A media player is rarely that simple. Before writing to the GPU you have to access the content (file, network), demux, then decode and finally display.
The most dangerous areas are the demuxers and decoders so they have to be sandboxed.
So yes, you're right, but this doesn't solve the problem of moving the buffers between processes.
You can co-opt Chromium's. I've been doing that with a project I'm working on and it has worked quite well.
I'm also not sure where you'd lose much performance. If you hand the file handles/sockets and backbuffer to the renderer, you only need enough IPC to synchronize the drawing. Sending small messages on the order of 100 times per second between processes is not going to be a bottleneck.
But you need to pass data from the access to the stream_filter, from the stream_filter to the demuxer, from the demuxer to several decoders, from the decoders to potentially a few video-filters and chroma-converters, and then finally to the output.

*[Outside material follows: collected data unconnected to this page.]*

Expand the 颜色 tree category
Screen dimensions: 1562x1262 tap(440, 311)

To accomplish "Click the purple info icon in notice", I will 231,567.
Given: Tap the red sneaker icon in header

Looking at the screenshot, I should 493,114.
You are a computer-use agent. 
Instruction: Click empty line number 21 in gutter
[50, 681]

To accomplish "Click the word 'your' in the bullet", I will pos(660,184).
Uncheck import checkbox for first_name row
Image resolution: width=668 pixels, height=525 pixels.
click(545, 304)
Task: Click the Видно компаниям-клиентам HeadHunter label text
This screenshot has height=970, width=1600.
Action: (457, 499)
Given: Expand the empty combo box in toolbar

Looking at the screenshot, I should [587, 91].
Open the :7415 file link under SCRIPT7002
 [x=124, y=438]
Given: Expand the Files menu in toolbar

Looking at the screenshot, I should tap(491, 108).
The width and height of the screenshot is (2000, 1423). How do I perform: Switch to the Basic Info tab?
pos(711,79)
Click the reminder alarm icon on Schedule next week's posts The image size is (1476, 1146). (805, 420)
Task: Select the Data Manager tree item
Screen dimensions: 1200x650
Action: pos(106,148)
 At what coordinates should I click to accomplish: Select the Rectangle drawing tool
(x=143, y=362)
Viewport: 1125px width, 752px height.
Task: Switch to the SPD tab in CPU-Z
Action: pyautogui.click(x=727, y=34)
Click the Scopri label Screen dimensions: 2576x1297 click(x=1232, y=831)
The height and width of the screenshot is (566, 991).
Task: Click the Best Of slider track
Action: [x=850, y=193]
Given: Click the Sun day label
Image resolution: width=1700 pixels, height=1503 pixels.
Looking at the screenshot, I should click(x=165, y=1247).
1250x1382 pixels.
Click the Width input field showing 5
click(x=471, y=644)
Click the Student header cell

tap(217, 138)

Each of them need different access policies, and several of them require FS access.
It is not easy. If it was, people would have done it already.
You can get most of the security people are asking for without that level of granularity. If the decoder is exploited and is able to attack the demuxer, that's still worlds better than the decoder being able to run with full user privileges.
Do any of those components need unrestricted/unpredictable file access? Because if they don't you can just open the files in the main process that handles the UI and send them to the sandboxed process via IPC. None of Windows/OSX/Linux do permission checks when file handles are read from, they only check when the file is initially opened.